In this case, we have $f(x,y,z)=2x+y-2z$ and $g(x,y,z)=x^2+y^2+z^2=4$ (this is a sphere of radius $2$). Thus, we have the following system of equations:
$$\begin{cases}2 = 2\lambda x \,\,\,\,\,\,(f_x = \lambda g_x) \\ 1 = 2\lambda y \,\,\,\,\,\, (f_y=\lambda g_y)\\ -2 = 2\lambda z \,\,\,\,\,(f_z= \lambda g_z)\\ x^2+y^2+z^2=4\end{cases}$$
There are various ways that you can solve this, but we will solve in the following way. Multiplying the first equation by $yz$, the second equation by $xz$, and the third equation by $xy$ and setting each of these equal to one another, we obtain $$2\lambda xyz = \begin{cases} 2yz \\ xz \\ -2xy \end{cases}$$
So, first we have $x = 2y$ upon dividing $2yz=xz$ by $z \neq 0$. Then we also have $z=-2y$ upon dividing $xz=-2xy$ by $x \neq 0$. Finally, we have $x=-z$ upon dividing $2yz = -2xy$ by $2y \neq 0$. Applying this, we substitute for $x$ and $z$ in terms of $y$ into the fourth equation to get
$$x^2 +y^2 +z^2 =4 \implies 4y^2 + y^2 + 4y^2 = 9y^2 = 4 \implies y = \mp \frac{2}{3}$$
I will let you solve for the other $3$ unknowns (consider each case separately: assume $y = -\frac{2}{3}$ and solve for $x,z,\lambda$ and then assume $y=\frac{2}{3}$ and solve for $x,z,\lambda$). Recall from before that $z = -2y$ and $x=-z$. You will find the two solutions
$$(x,y,z,\lambda)=\left(\mp \frac{4}{3},\mp \frac{2}{3}, \pm \frac{4}{3},\mp \frac{3}{4}\right) .$$
These solutions $(x,y,z)$ are the critical points of the function $f$ under this constraint $g(x,y,z)=4$ and we can use multiple ways to classify them (as, for instance, maximums, minimums, or saddle points).
Best Answer
Consider a point $p$ in the common domain $\Omega\subset{\mathbb R}^n$ of $f$ and the constraints $$g_k(x)=0\qquad(1\leq k\leq r)\ .\tag{1}$$ The gradients $\nabla g_k(p)$ define a subspace $U$ of allowed directions when walking away from $p$. In fact a direction $X$ is allowed only if it belongs to the tangent planes of all level surfaces $(1)$. This means that $X$ is perpendicular to all $\nabla g_k(p)$, or is a solution of the homogeneous system of equations $$\nabla g_k(p)\cdot X=0\qquad(1\leq k\leq r)\ .\tag{2}$$
Now comes an important technical condition for the application of Lagrange's method: We have to assume that the $r$ gradients $\nabla g_k(p)$ are linearly independent, i.e. that $p$ is a regular point of the manifold defined by $(1)$. In this case the $\nabla g_k(p)$ span an $r$-dimensional subspace $V$, and the system $(2)$ has full rank.
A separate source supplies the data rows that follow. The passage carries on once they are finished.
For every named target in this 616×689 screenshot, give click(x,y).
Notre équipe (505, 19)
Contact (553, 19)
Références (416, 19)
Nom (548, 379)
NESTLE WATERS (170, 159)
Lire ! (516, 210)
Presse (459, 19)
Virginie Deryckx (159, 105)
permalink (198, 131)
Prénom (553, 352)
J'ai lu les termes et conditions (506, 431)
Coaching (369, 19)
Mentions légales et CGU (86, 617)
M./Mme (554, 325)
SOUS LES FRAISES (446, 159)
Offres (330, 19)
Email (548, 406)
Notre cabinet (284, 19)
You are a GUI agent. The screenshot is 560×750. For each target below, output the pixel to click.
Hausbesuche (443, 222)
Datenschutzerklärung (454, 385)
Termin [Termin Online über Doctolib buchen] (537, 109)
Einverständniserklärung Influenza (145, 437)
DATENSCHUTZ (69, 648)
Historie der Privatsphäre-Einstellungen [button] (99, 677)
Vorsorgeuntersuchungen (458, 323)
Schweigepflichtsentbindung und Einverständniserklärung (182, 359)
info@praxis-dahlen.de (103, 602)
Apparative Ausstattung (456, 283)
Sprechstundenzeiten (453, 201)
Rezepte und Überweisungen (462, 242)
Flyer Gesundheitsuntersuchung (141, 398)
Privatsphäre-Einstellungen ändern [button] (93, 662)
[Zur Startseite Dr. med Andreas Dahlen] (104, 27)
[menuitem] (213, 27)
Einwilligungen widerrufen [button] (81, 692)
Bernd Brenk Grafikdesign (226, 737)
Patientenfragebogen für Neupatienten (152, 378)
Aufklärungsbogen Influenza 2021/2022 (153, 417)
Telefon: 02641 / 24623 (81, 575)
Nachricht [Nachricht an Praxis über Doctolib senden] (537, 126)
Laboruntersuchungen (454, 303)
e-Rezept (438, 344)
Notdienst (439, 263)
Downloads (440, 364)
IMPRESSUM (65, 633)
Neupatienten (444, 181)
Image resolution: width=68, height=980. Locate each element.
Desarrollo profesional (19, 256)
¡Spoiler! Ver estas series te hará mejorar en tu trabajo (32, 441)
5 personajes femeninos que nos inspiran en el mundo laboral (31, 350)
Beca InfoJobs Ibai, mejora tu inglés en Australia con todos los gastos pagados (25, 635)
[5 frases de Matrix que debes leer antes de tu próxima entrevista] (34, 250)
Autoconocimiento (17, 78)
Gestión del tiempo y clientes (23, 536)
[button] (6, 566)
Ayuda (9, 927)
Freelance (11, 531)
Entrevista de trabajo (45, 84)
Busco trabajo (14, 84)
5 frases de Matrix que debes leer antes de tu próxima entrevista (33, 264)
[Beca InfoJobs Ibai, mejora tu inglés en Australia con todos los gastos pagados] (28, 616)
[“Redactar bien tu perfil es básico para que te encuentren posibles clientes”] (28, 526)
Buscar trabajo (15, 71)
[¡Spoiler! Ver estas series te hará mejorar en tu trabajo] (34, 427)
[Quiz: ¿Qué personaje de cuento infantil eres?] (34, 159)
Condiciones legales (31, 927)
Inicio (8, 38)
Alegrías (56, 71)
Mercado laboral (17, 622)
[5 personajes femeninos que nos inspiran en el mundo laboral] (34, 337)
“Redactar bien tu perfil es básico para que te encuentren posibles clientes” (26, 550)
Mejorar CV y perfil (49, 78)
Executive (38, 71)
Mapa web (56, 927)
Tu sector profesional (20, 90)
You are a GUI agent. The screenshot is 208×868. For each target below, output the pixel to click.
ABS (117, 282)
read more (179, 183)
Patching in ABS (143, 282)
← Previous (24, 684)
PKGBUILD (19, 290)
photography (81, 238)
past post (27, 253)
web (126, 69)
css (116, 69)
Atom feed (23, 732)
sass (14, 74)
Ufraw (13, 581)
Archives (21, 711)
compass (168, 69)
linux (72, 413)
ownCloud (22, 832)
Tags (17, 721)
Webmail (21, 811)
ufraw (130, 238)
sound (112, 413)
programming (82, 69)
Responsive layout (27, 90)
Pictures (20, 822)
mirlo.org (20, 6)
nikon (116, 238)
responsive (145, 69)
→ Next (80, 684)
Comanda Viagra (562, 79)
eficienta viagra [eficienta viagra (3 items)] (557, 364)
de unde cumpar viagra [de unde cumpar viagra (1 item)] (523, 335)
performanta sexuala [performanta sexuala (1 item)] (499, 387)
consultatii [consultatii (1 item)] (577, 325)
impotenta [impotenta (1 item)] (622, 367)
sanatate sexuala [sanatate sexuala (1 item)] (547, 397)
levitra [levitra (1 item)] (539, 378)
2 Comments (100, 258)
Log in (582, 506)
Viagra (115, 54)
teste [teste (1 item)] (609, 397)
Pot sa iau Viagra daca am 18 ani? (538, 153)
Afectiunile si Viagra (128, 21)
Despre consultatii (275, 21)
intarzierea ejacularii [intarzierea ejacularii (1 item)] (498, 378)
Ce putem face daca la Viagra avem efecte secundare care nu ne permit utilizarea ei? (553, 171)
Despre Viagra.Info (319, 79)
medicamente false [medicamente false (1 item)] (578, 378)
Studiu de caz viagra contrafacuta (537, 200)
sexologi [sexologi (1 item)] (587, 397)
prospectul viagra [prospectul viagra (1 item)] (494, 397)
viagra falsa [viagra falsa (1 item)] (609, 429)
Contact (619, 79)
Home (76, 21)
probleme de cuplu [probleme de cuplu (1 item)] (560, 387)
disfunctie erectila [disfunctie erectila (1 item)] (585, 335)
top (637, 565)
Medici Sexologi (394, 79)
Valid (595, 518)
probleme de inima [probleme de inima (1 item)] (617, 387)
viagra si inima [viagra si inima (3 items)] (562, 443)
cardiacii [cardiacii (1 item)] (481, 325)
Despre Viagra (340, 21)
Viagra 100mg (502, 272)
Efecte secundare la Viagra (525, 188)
It follows that ${\rm dim}(U)= n-r$. Therefore we not only have $U\subset V^\perp$, but in fact $$U=V^\perp\ .$$
When $\nabla f(p)\cdot X\ne0$ for some allowed direction $X$ then the function $f$ is not conditionally stationary at $p$. For a constrained local extremum of $f$ at $p$ we therefore need $$\nabla f(p)\cdot X=0$$ for all directions $X\in U$, in other words: It is necessary that $$\nabla f(p)\in U^\perp=V\ .\tag{3}$$ When $\nabla f(p)\in V=\langle\nabla g_1(p),\ldots,\nabla g_r(p)\rangle$ then there are numbers $\lambda_k$ $\>(1\leq k\leq r)$ such that $$\nabla f(p)=\sum_{k=1}^r \lambda_k\>\nabla g_k(p)\ .\tag{4}$$ Solving $(4)$ (with $x$ in place of $p$) together with $(1)$ will bring all regular constrained extrema of $f$ to the fore.